* _DESCRIPTION OF THE TASK_:
An exact copy of every record is needed.

#### SUPPLIED MATERIAL ####

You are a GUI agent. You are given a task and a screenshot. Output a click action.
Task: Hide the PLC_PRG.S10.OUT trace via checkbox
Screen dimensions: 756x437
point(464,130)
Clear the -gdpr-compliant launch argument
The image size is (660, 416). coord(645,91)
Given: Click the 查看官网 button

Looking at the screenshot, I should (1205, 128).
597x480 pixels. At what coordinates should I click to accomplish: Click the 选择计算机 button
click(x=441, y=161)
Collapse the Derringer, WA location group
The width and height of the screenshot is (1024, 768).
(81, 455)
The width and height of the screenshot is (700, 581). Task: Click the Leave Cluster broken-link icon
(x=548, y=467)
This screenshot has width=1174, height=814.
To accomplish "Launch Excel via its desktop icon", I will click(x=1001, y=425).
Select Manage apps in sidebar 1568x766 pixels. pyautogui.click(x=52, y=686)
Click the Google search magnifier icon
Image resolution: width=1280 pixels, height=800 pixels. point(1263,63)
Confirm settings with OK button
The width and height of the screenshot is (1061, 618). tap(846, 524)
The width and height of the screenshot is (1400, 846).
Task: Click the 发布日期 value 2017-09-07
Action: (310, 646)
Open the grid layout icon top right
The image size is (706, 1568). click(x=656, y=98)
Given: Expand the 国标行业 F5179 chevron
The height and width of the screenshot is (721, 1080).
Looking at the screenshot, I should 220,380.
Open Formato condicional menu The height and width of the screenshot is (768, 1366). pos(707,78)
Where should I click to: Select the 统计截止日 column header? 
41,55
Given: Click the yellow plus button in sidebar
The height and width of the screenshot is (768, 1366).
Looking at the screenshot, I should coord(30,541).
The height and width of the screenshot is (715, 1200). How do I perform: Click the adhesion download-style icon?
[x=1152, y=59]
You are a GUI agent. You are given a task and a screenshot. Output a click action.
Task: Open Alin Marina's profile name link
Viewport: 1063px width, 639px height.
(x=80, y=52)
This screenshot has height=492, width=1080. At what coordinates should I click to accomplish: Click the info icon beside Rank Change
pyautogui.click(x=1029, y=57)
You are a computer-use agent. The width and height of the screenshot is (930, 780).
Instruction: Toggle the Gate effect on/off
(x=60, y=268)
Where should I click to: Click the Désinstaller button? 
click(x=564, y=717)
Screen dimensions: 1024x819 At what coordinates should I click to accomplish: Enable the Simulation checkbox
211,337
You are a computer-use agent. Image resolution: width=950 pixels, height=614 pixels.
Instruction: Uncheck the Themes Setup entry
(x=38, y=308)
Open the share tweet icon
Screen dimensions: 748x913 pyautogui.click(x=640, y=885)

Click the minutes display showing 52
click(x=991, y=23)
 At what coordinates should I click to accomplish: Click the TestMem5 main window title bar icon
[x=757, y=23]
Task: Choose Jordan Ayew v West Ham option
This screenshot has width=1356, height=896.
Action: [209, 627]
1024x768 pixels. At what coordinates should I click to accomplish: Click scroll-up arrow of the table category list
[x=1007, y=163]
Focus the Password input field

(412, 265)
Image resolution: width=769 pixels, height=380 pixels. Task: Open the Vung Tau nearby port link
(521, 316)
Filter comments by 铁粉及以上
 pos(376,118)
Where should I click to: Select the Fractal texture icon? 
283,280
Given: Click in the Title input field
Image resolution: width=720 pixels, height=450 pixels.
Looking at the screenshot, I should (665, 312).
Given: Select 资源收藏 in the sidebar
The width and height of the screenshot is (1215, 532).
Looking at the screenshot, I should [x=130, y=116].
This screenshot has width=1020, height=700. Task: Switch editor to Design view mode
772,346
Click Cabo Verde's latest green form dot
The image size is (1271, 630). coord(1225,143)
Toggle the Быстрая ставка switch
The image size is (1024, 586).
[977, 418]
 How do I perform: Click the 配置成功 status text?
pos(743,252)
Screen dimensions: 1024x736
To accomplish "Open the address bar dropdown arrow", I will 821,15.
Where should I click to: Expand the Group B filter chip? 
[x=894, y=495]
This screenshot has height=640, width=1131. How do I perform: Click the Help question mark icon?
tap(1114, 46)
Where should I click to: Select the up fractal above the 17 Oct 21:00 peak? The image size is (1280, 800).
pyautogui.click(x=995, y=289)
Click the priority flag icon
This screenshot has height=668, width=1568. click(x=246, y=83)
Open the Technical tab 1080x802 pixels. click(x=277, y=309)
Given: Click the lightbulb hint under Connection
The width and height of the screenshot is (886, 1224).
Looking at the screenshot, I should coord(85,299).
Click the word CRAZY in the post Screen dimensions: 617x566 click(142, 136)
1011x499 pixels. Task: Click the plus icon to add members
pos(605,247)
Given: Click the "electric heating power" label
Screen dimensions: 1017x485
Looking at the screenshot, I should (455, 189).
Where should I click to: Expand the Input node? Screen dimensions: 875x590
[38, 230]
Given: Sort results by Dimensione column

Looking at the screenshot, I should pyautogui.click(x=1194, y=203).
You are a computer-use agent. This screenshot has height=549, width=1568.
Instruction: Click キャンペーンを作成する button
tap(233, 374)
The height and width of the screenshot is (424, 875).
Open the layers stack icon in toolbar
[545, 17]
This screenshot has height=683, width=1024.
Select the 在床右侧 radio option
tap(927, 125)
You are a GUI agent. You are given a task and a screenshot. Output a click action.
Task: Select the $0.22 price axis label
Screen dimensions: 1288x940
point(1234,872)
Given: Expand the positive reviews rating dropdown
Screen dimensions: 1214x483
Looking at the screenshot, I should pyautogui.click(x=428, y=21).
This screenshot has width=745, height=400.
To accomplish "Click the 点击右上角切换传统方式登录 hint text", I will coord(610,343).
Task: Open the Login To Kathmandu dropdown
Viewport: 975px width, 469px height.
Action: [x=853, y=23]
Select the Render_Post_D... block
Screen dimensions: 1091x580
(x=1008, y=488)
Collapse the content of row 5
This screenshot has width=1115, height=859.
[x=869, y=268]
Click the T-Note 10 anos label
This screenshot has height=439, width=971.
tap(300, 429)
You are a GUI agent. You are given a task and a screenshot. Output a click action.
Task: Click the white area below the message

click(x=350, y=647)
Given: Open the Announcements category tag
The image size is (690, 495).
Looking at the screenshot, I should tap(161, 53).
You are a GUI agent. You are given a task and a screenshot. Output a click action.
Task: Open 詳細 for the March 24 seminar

####

* _SOLUTION TO THIS PROBLEM_:
You are a GUI agent. You are given a task and a screenshot. Output a click action.
Task: Hide the PLC_PRG.S10.OUT trace via checkbox
Screen dimensions: 756x437
point(464,130)
Clear the -gdpr-compliant launch argument
The image size is (660, 416). coord(645,91)
Given: Click the 查看官网 button

Looking at the screenshot, I should (1205, 128).
597x480 pixels. At what coordinates should I click to accomplish: Click the 选择计算机 button
click(x=441, y=161)
Collapse the Derringer, WA location group
The width and height of the screenshot is (1024, 768).
(81, 455)
The width and height of the screenshot is (700, 581). Task: Click the Leave Cluster broken-link icon
(x=548, y=467)
This screenshot has width=1174, height=814.
To accomplish "Launch Excel via its desktop icon", I will click(x=1001, y=425).
Select Manage apps in sidebar 1568x766 pixels. pyautogui.click(x=52, y=686)
Click the Google search magnifier icon
Image resolution: width=1280 pixels, height=800 pixels. point(1263,63)
Confirm settings with OK button
The width and height of the screenshot is (1061, 618). tap(846, 524)
The width and height of the screenshot is (1400, 846).
Task: Click the 发布日期 value 2017-09-07
Action: (310, 646)
Open the grid layout icon top right
The image size is (706, 1568). click(x=656, y=98)
Given: Expand the 国标行业 F5179 chevron
The height and width of the screenshot is (721, 1080).
Looking at the screenshot, I should 220,380.
Open Formato condicional menu The height and width of the screenshot is (768, 1366). pos(707,78)
Where should I click to: Select the 统计截止日 column header? 
41,55
Given: Click the yellow plus button in sidebar
The height and width of the screenshot is (768, 1366).
Looking at the screenshot, I should coord(30,541).
The height and width of the screenshot is (715, 1200). How do I perform: Click the adhesion download-style icon?
[x=1152, y=59]
You are a GUI agent. You are given a task and a screenshot. Output a click action.
Task: Open Alin Marina's profile name link
Viewport: 1063px width, 639px height.
(x=80, y=52)
This screenshot has height=492, width=1080. At what coordinates should I click to accomplish: Click the info icon beside Rank Change
pyautogui.click(x=1029, y=57)
You are a computer-use agent. The width and height of the screenshot is (930, 780).
Instruction: Toggle the Gate effect on/off
(x=60, y=268)
Where should I click to: Click the Désinstaller button? 
click(x=564, y=717)
Screen dimensions: 1024x819 At what coordinates should I click to accomplish: Enable the Simulation checkbox
211,337
You are a computer-use agent. Image resolution: width=950 pixels, height=614 pixels.
Instruction: Uncheck the Themes Setup entry
(x=38, y=308)
Open the share tweet icon
Screen dimensions: 748x913 pyautogui.click(x=640, y=885)

Click the minutes display showing 52
click(x=991, y=23)
 At what coordinates should I click to accomplish: Click the TestMem5 main window title bar icon
[x=757, y=23]
Task: Choose Jordan Ayew v West Ham option
This screenshot has width=1356, height=896.
Action: [209, 627]
1024x768 pixels. At what coordinates should I click to accomplish: Click scroll-up arrow of the table category list
[x=1007, y=163]
Focus the Password input field

(412, 265)
Image resolution: width=769 pixels, height=380 pixels. Task: Open the Vung Tau nearby port link
(521, 316)
Filter comments by 铁粉及以上
 pos(376,118)
Where should I click to: Select the Fractal texture icon? 
283,280
Given: Click in the Title input field
Image resolution: width=720 pixels, height=450 pixels.
Looking at the screenshot, I should (665, 312).
Given: Select 资源收藏 in the sidebar
The width and height of the screenshot is (1215, 532).
Looking at the screenshot, I should [x=130, y=116].
This screenshot has width=1020, height=700. Task: Switch editor to Design view mode
772,346
Click Cabo Verde's latest green form dot
The image size is (1271, 630). coord(1225,143)
Toggle the Быстрая ставка switch
The image size is (1024, 586).
[977, 418]
 How do I perform: Click the 配置成功 status text?
pos(743,252)
Screen dimensions: 1024x736
To accomplish "Open the address bar dropdown arrow", I will 821,15.
Where should I click to: Expand the Group B filter chip? 
[x=894, y=495]
This screenshot has height=640, width=1131. How do I perform: Click the Help question mark icon?
tap(1114, 46)
Where should I click to: Select the up fractal above the 17 Oct 21:00 peak? The image size is (1280, 800).
pyautogui.click(x=995, y=289)
Click the priority flag icon
This screenshot has height=668, width=1568. click(x=246, y=83)
Open the Technical tab 1080x802 pixels. click(x=277, y=309)
Given: Click the lightbulb hint under Connection
The width and height of the screenshot is (886, 1224).
Looking at the screenshot, I should coord(85,299).
Click the word CRAZY in the post Screen dimensions: 617x566 click(142, 136)
1011x499 pixels. Task: Click the plus icon to add members
pos(605,247)
Given: Click the "electric heating power" label
Screen dimensions: 1017x485
Looking at the screenshot, I should (455, 189).
Where should I click to: Expand the Input node? Screen dimensions: 875x590
[38, 230]
Given: Sort results by Dimensione column

Looking at the screenshot, I should pyautogui.click(x=1194, y=203).
You are a computer-use agent. This screenshot has height=549, width=1568.
Instruction: Click キャンペーンを作成する button
tap(233, 374)
The height and width of the screenshot is (424, 875).
Open the layers stack icon in toolbar
[545, 17]
This screenshot has height=683, width=1024.
Select the 在床右侧 radio option
tap(927, 125)
You are a GUI agent. You are given a task and a screenshot. Output a click action.
Task: Select the $0.22 price axis label
Screen dimensions: 1288x940
point(1234,872)
Given: Expand the positive reviews rating dropdown
Screen dimensions: 1214x483
Looking at the screenshot, I should pyautogui.click(x=428, y=21).
This screenshot has width=745, height=400.
To accomplish "Click the 点击右上角切换传统方式登录 hint text", I will coord(610,343).
Task: Open the Login To Kathmandu dropdown
Viewport: 975px width, 469px height.
Action: [x=853, y=23]
Select the Render_Post_D... block
Screen dimensions: 1091x580
(x=1008, y=488)
Collapse the content of row 5
This screenshot has width=1115, height=859.
[x=869, y=268]
Click the T-Note 10 anos label
This screenshot has height=439, width=971.
tap(300, 429)
You are a GUI agent. You are given a task and a screenshot. Output a click action.
Task: Click the white area below the message

click(x=350, y=647)
Given: Open the Announcements category tag
The image size is (690, 495).
Looking at the screenshot, I should tap(161, 53).
You are a GUI agent. You are given a task and a screenshot. Output a click action.
Task: Open 詳細 for the March 24 seminar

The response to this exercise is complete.